#### Provided material:
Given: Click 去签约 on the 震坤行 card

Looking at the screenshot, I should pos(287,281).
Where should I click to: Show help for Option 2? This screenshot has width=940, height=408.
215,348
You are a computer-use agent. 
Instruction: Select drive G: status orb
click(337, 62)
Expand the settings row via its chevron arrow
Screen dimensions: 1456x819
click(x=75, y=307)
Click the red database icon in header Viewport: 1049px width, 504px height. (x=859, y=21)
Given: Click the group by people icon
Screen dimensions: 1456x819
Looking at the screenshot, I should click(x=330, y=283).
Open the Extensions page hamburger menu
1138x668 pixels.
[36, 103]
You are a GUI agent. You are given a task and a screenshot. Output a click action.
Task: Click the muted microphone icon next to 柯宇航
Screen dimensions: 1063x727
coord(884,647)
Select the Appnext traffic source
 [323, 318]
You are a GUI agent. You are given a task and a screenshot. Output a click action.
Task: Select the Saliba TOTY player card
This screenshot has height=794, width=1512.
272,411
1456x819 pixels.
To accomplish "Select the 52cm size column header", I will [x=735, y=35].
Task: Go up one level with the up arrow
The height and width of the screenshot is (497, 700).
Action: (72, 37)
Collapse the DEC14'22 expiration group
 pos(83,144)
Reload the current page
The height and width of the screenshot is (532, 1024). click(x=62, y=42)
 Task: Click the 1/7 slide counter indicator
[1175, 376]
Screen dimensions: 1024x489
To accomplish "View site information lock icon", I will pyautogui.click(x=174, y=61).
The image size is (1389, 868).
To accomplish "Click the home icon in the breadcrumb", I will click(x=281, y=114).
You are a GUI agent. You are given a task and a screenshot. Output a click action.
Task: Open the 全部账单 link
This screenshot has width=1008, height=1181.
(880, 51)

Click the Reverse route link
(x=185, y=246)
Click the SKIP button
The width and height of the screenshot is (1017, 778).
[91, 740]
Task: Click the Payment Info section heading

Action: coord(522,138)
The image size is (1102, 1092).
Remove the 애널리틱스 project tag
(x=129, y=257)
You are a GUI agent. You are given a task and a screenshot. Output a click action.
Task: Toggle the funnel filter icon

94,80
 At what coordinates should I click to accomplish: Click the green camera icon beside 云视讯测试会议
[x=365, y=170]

#### Problem to work on:
Your answer should be one number: how many lines of the records hold "header".

#### Answer:
2